INSTRUCTIONS FOR THE TASK :: Exactly the lines from the one with "Click left arrow next to PC heading" through the end of the data below must be set down, and no pictures with them.

LISTED RECORDS ::
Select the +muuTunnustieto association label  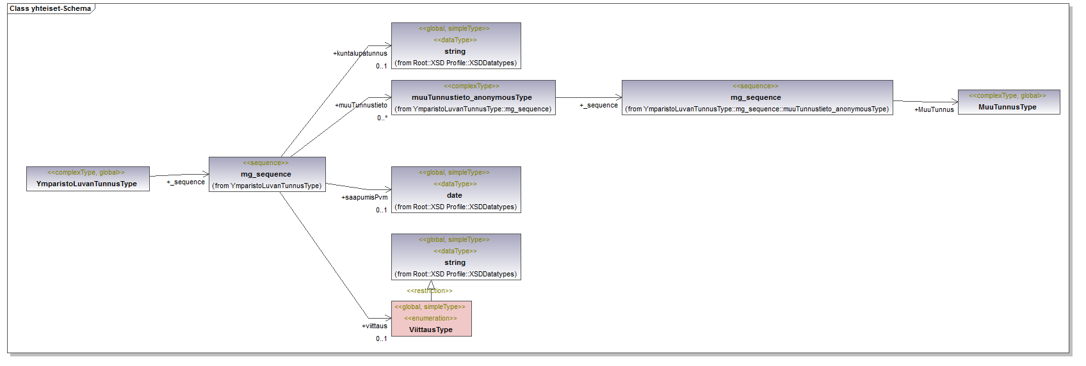click(x=361, y=105)
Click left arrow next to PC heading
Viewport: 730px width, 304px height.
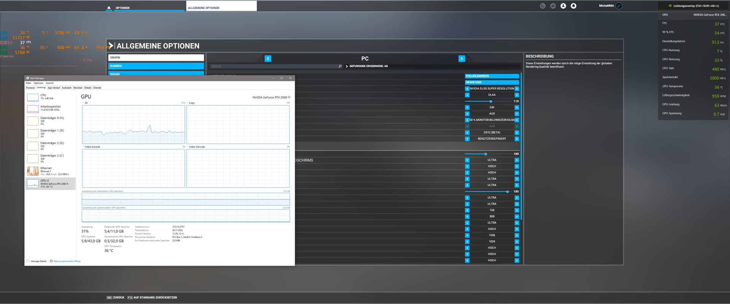pos(268,59)
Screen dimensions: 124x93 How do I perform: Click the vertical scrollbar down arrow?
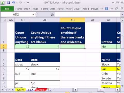pos(122,86)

RESPONSE ::
Click left arrow next to PC heading
Viewport: 730px width, 304px height.
pos(268,59)
Screen dimensions: 124x93 How do I perform: Click the vertical scrollbar down arrow?
pos(122,86)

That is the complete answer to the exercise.